• [Short task] Rewrite the data from the line containing "This screenshot has width=909, height=695." through the line containing "tap(214, 456)", requests included, and add 8 to every coordinate in the answers.

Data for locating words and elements
>> BEGIN
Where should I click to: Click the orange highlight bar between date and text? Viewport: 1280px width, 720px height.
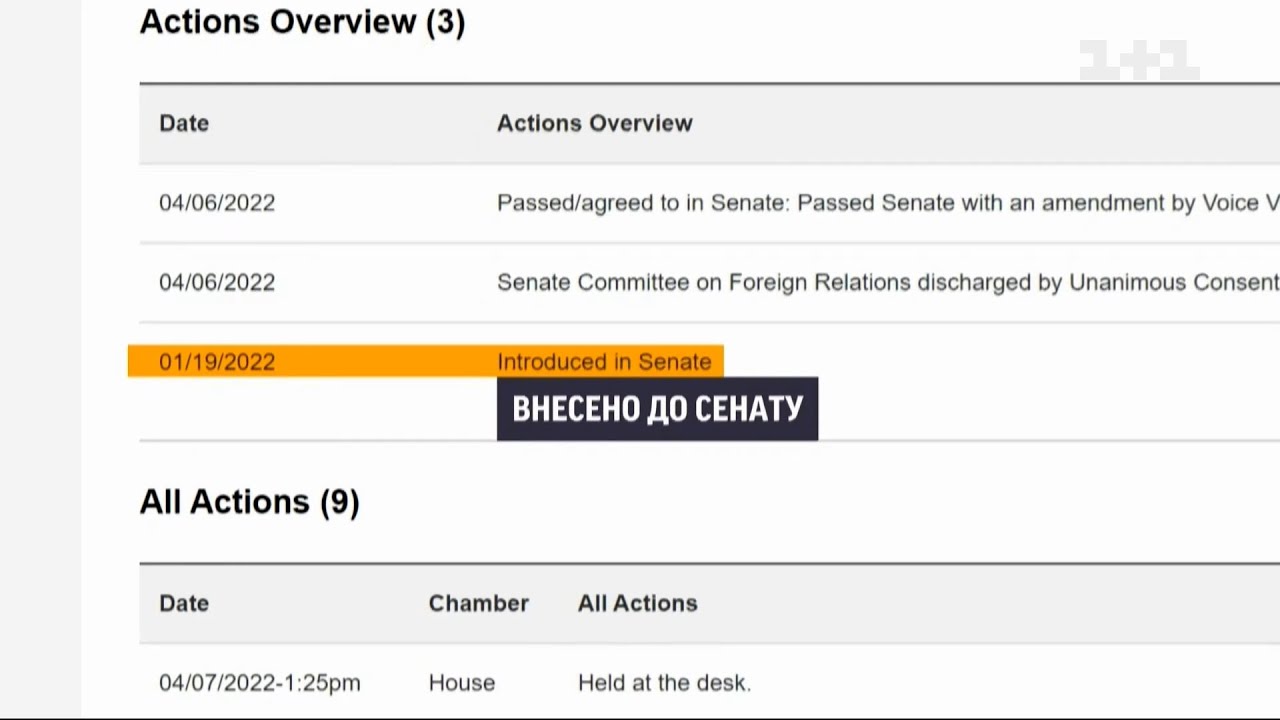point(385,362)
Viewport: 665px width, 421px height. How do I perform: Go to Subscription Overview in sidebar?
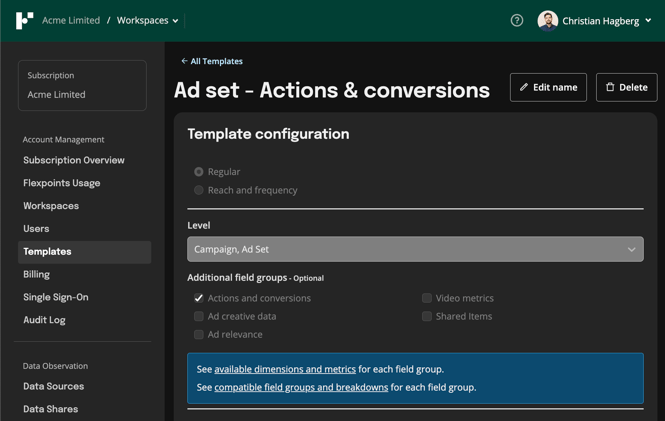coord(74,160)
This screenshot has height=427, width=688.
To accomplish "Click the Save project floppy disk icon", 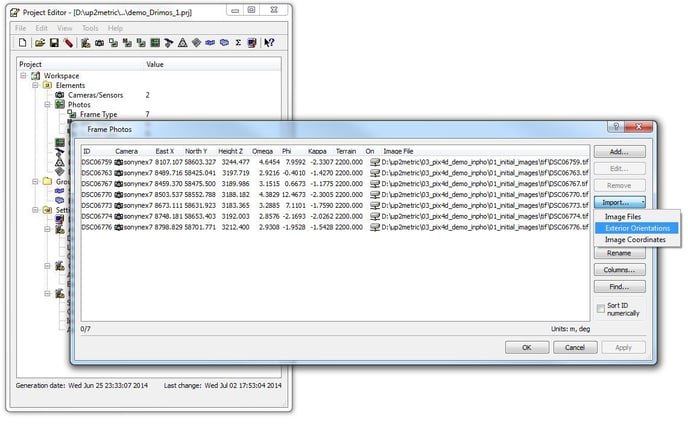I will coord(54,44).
>> END
>> BEGIN
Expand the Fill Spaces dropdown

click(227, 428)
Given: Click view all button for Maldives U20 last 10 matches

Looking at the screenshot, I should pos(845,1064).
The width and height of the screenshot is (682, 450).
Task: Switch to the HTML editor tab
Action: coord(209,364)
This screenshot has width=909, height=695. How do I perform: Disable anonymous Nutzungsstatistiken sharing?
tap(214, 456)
>> END
• [Completed exercise]
This screenshot has width=909, height=695. How do I perform: Disable anonymous Nutzungsstatistiken sharing?
tap(222, 464)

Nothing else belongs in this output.